**ESERCIZIO BREVE A:** Stabilisci se ciascuna affermazione concorda con il brano citato. Per ognuna rispondi sì o no e riporta tra virgolette le parole decisive del brano. (i) Chi scrive intende allegare sia le note originali al romanzo sia le proprie note di traduttore. (ii) Il romanzo descrive per intero il processo di sterminio dei popoli nativi nordamericani. (iii) La linguistica collega gli Skidis-Pawnee alla famiglia Caddo.

**BRANO CITATO:**
Guarda il video se non
vuoi leggere tutto.

     Quanto descritto nel romanzo è soltanto l'avvio di un processo conclusosi con il quasi totale sterminio dei popoli nativi del continente nordamericano, scientemente voluto da quelle stesse menti che vogliono seminare il pensiero unico mondiale, con tutti i mezzi accennati, primo fra tutti l'UNESCO, poi i media main stream, la TV, eccetera, per poter essere in pochissimi a dominare i molti.

     A conclusione voglio allegare le note originali al romanzo francese e le mie di traduttore, a testimonianza del fatto che il romanzo è estremamente documentato circa la realtà di cui narra.

Note

     La linguistica attacca gli Skidis-Pawnee (Gente del Lupo) al ceppo Hokan-Sioux ed in questo alla famiglia Caddo.

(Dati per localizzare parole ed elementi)
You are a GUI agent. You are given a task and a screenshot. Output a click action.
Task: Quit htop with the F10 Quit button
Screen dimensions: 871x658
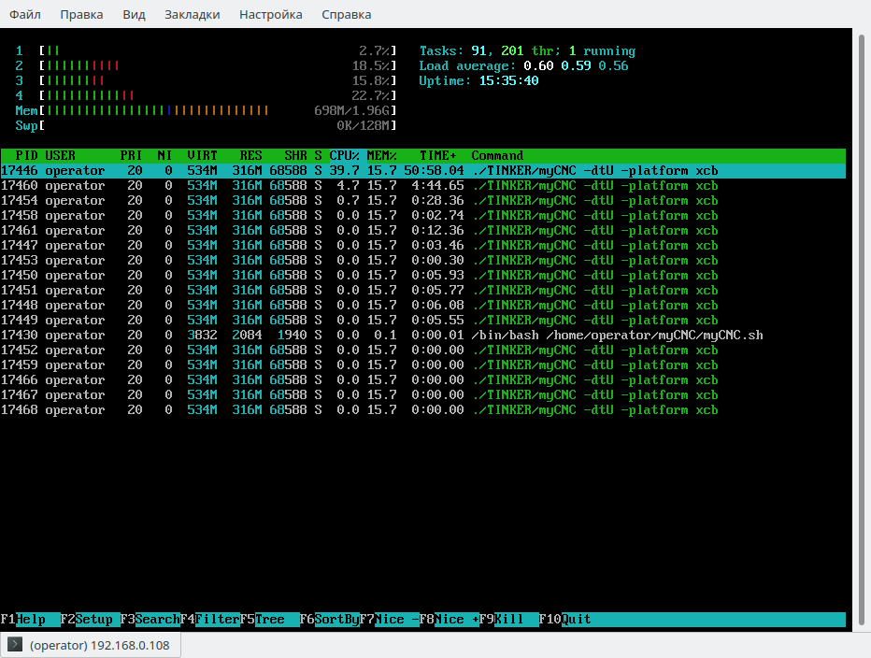click(x=577, y=620)
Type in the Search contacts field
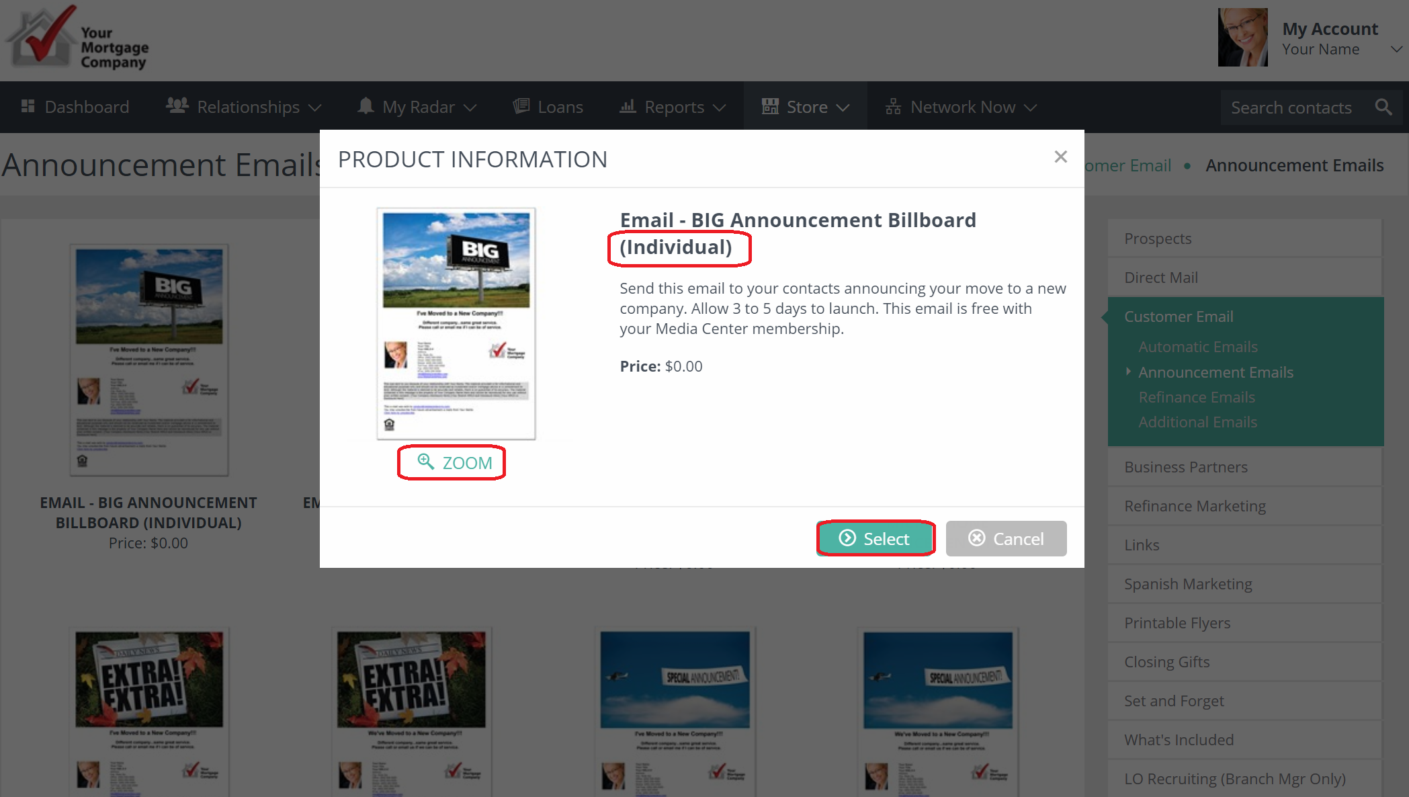This screenshot has height=797, width=1409. [1291, 108]
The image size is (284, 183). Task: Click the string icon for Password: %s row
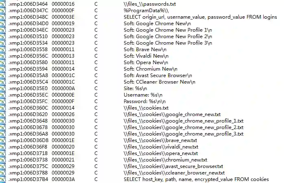pos(3,101)
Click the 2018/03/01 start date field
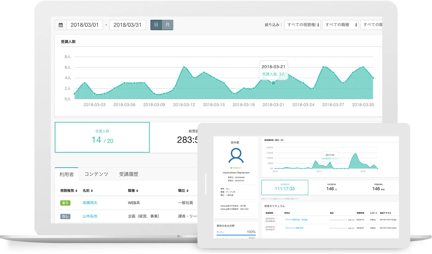This screenshot has width=432, height=254. [x=85, y=24]
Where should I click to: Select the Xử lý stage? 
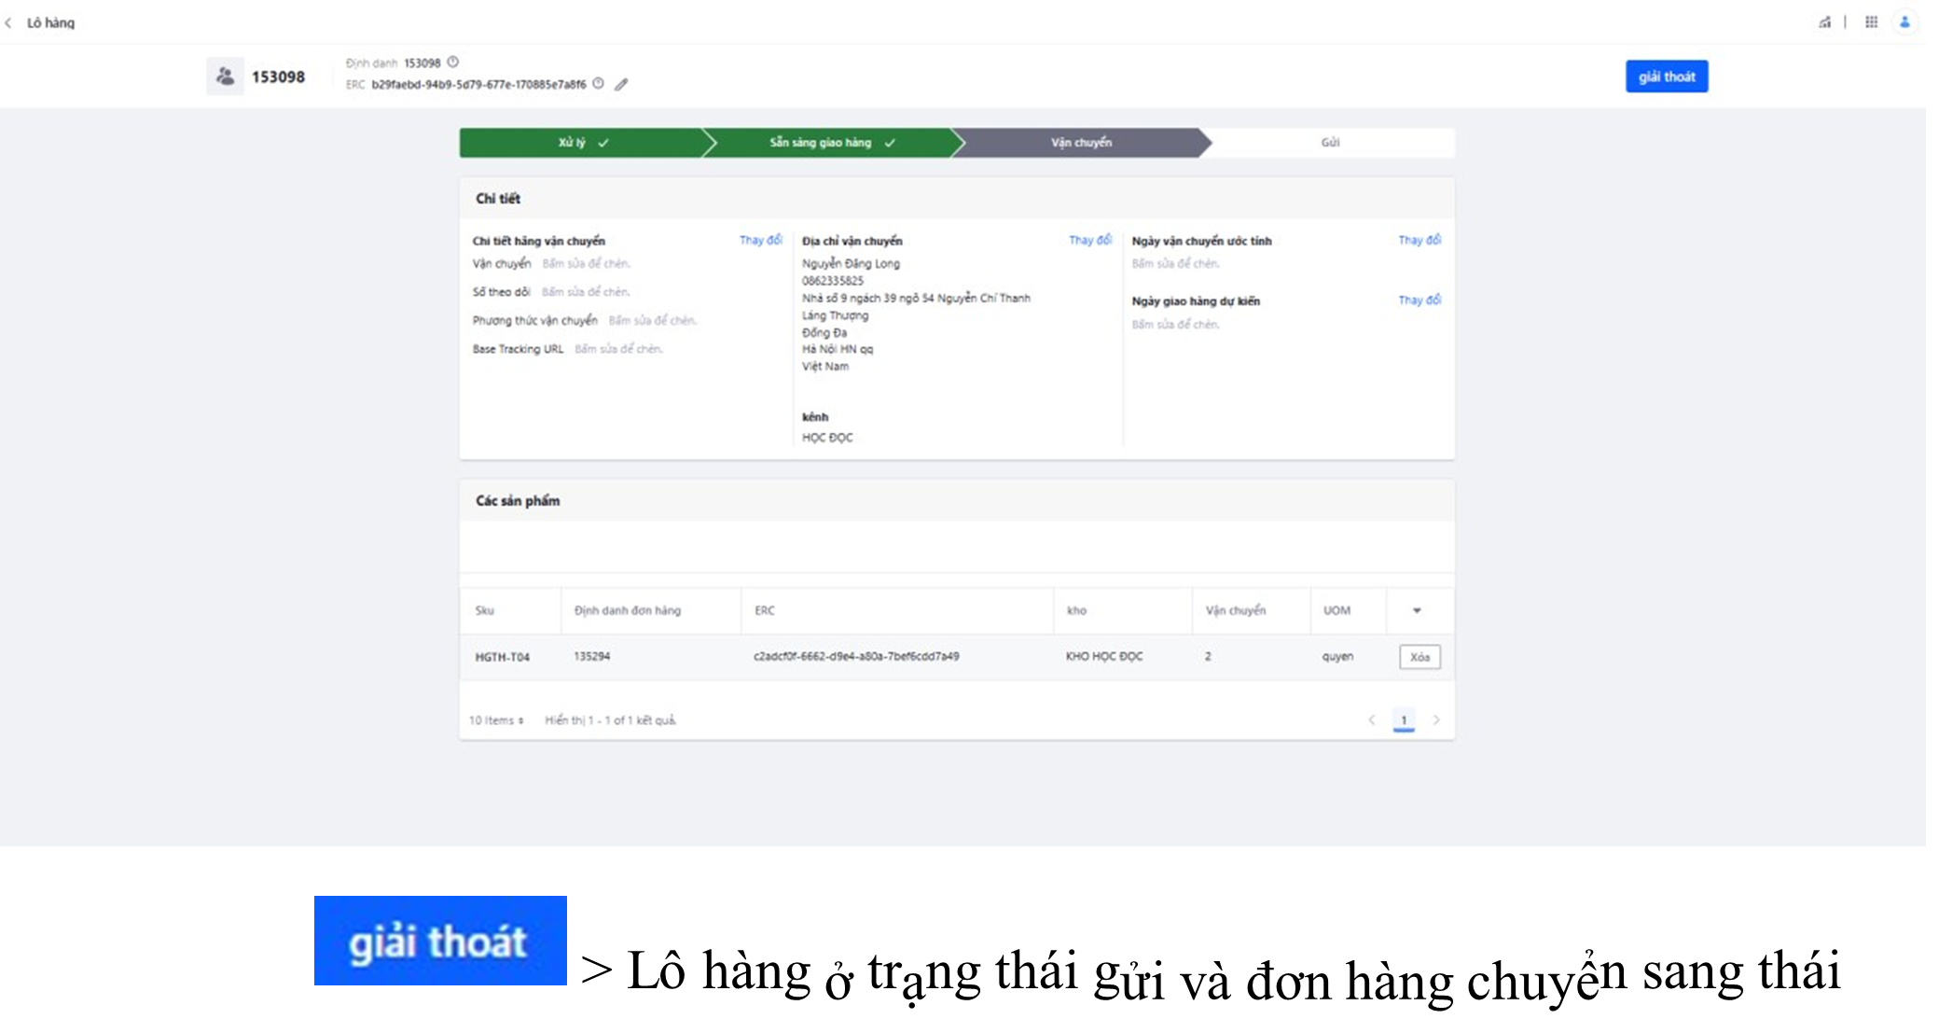[x=583, y=143]
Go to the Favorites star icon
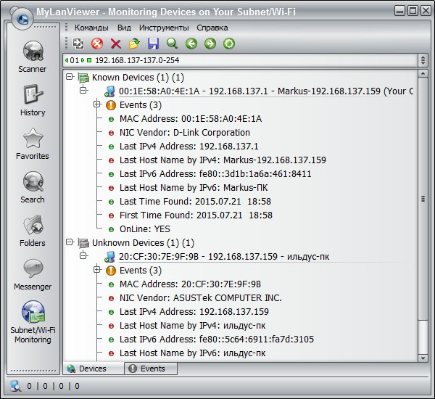The height and width of the screenshot is (399, 435). pos(32,143)
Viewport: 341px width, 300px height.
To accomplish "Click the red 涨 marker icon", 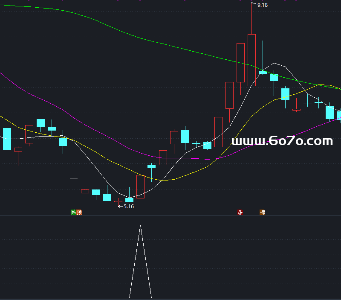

**ESERCIZIO BREVE B:** Ricopia, per favore, le voci dalla riga che contiene "Viewport: 341px width, 300px height." fino alla fine delle voci, comprese entrambe le estremità, e ometti le immagini.

**RISPOSTA COMPLETA A:**
(i) Sì: "voglio allegare le note originali al romanzo francese e le mie di traduttore".
(ii) No: "è soltanto l'avvio di un processo".
(iii) Sì: "al ceppo Hokan-Sioux ed in questo alla famiglia Caddo".

**RISPOSTA COMPLETA B:**
Viewport: 341px width, 300px height.
To accomplish "Click the red 涨 marker icon", 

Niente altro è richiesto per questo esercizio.